The first vote of 2024 is now open
Until 12 February, it’s up to you to choose which play you’d like to be read on 27 March, the date of the next session of Read Theatre with Science. You can do so using this simple form.
We’ll announce the winning play after the votes have been counted and then we’ll start looking for volunteers for the Collaborative Translation Project. Those interested in joining this citizen science inspired endeavour can sign up via the following email: ler@marioneteatro.com
Below is a synopsis of each work, so you can get to know them better.
Luminescence Dating, de Carey Perloff
A thriller about a lost statue, a lost son, an ancient mystery and a love affair between two desperately mismatched people. Angela Hart has spent the better part of her career searching for a voluptuous naked Aphrodite sculpted by Praxitiles in the fourth century B.C. and lost to history. Her colleague and friend Victor Reid, a gay black anthropologist specializing in Queer Theory, steals a broken glazed arm from an excavation led by her professional nemesis, British archaeologist Nigel Edwards, and Angela begins to study it. As the ancient clay arm yields its secrets, these three highly competitive, emotionally charged academics begin to unravel the mystery of the missing statue, unleashing a whole set of desires that are orchestrated and stimulated by the Goddess of Love herself, an aging and world-weary Aphrodite disguised as the museum’s cleaning lady. Ultimately the statue is never found, but the heat generated by the search yields its own delicious rewards.
Trumpery, by Peter Parnell
It is 1858. Charles Darwin struggles to finish On the Origin of Species and give the world his theory of natural selection, while coping with family illness and his own impending loss of faith. Meanwhile, halfway around the world, Alfred Russel Wallace, a brilliant but virtually unknown explorer and Utopian socialist, has come up with the exact same theory. The one person he sends his abstract to is Charles Darwin. Can Darwin claim priority? And what will happen if he doesn’t finish his own book in time? Vibrantly comic and deeply moving, Trumpery examines what it means to live in a Darwinian universe from the points of view of the men who discovered the idea.
The Ruby Sunrise, by Rinne Groff
Hailed by The Boston Globe as “a gem,” The Ruby Sunrise begins when a 1920s tomboy feverishly works to develop her latest invention—a little something called “television.” Twenty-five years later, her daughter will stop at nothing to bring her mother’s incredible story to life during TV’s Golden Age. But will it get the truth it deserves?
“A finely tuned portrait of television’s early days. [Groff] has managed to skillfully blend past and present.” — Providence Journal
Rain Dance, by Lanford Wilson
In a ramshackle cantina in Los Alamos, New Mexico, on the night of 15 July 1945, four people await the test of the atomic bomb.
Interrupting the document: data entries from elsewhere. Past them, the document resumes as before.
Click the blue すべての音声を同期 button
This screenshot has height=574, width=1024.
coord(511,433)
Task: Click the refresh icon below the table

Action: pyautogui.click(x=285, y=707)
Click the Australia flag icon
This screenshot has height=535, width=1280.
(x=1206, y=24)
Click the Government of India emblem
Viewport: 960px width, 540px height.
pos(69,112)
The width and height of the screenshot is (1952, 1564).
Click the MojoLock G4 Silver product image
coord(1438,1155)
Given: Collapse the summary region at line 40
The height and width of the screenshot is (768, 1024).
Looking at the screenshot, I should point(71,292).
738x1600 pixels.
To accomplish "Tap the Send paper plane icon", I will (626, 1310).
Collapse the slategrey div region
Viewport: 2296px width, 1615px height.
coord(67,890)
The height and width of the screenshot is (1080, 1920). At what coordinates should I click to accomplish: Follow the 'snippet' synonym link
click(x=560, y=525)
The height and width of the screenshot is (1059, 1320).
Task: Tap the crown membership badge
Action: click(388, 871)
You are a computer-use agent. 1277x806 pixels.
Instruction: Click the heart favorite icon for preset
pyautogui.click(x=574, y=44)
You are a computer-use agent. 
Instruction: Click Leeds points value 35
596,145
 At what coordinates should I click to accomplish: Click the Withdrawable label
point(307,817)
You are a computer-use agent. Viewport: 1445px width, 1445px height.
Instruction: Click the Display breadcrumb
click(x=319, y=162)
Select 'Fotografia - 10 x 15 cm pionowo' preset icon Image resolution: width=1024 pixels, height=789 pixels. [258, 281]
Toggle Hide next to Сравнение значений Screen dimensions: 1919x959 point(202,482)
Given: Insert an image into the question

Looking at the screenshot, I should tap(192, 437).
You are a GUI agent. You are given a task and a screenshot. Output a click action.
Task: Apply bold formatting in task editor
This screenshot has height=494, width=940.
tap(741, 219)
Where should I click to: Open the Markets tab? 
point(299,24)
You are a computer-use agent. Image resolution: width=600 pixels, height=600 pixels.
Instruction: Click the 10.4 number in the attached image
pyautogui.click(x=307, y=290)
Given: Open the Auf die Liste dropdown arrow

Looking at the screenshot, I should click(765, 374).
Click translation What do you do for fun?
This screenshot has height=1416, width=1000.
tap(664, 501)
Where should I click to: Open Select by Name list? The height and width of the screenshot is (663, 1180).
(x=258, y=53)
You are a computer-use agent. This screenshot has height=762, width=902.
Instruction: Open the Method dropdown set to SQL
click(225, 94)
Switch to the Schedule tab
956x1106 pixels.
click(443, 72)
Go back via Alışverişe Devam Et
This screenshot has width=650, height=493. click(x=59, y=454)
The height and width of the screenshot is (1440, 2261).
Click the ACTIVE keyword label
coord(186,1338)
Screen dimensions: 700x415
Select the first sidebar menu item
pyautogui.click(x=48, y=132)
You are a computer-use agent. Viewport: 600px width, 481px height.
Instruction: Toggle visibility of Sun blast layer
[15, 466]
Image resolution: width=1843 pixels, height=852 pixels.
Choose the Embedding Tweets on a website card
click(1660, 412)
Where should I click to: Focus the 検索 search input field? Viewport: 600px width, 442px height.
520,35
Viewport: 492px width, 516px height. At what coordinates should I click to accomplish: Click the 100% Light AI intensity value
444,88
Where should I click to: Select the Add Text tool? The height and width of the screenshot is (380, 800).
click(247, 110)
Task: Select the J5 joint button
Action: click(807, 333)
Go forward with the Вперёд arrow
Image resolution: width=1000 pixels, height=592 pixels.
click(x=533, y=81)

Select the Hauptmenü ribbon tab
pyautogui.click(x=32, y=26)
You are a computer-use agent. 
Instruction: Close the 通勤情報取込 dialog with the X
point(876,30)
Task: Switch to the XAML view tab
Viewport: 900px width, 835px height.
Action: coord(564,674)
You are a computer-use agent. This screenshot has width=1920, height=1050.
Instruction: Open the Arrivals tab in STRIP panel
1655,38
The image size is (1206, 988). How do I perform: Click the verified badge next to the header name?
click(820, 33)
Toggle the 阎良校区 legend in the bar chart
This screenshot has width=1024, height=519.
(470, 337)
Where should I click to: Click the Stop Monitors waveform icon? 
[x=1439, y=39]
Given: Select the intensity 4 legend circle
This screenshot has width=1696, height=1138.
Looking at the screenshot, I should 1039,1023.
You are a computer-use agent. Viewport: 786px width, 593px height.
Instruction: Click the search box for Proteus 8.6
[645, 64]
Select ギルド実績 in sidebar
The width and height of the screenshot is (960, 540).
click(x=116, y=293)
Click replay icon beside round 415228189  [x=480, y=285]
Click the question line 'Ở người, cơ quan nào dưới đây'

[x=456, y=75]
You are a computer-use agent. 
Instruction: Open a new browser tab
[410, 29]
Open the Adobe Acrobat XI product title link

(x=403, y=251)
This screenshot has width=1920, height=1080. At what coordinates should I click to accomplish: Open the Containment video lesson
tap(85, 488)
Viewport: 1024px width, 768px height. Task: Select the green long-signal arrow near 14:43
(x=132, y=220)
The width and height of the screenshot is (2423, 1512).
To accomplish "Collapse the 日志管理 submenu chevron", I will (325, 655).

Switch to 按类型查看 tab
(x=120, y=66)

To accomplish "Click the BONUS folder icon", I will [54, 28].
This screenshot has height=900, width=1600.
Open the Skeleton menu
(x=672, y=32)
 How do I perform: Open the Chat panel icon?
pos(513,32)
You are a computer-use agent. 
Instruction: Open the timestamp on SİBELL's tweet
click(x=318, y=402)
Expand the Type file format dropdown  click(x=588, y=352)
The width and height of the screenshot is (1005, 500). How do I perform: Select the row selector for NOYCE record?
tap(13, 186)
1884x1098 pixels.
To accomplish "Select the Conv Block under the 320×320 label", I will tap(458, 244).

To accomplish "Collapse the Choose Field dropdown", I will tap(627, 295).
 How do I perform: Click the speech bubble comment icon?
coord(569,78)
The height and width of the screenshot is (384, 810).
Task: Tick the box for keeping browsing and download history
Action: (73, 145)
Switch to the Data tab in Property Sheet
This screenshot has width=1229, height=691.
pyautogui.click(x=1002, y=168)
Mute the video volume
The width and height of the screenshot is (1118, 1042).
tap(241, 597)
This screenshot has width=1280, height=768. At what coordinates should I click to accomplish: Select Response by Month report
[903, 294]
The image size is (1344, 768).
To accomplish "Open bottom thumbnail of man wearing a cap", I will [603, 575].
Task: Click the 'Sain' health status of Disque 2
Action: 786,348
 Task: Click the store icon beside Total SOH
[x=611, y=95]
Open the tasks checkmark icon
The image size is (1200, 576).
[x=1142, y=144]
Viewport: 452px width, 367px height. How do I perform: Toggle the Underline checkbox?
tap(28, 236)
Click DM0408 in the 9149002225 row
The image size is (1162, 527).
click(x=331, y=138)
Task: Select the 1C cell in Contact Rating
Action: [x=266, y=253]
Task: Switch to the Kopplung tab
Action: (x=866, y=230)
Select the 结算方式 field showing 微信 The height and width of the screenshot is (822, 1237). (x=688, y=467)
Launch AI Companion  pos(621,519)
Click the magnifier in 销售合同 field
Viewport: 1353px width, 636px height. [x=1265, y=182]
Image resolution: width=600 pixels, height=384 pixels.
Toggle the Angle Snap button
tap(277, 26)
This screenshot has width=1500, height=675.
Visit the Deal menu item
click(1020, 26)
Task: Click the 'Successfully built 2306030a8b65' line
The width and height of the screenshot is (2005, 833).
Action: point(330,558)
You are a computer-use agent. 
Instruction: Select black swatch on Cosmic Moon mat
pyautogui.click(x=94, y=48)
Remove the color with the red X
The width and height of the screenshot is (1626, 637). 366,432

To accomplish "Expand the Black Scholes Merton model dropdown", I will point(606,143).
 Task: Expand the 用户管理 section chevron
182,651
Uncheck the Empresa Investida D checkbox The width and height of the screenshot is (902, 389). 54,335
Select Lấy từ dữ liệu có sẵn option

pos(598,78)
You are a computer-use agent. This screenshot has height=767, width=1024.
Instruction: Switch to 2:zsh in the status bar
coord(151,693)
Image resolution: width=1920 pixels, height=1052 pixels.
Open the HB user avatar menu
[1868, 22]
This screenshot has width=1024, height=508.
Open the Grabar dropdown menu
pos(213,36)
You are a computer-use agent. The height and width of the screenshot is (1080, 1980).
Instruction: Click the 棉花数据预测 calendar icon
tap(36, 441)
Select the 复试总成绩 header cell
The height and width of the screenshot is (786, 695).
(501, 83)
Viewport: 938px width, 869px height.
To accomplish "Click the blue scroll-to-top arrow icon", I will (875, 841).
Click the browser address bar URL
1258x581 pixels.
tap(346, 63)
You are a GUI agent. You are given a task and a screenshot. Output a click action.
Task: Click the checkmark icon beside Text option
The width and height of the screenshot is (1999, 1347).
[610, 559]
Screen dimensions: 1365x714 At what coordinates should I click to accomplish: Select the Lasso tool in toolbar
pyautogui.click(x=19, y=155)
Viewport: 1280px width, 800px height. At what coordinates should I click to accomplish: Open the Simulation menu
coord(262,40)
Each of them is connected directly or indirectly with the top-secret Trinity project, and over the course of the evening the horror of what is about to be unleashed on the world begins to dawn on them. As tensions mount, and questions of science, religion and morality collide, “Rain Dance” makes palpable the thrilling and terrifying journey of our first steps into the atomic age.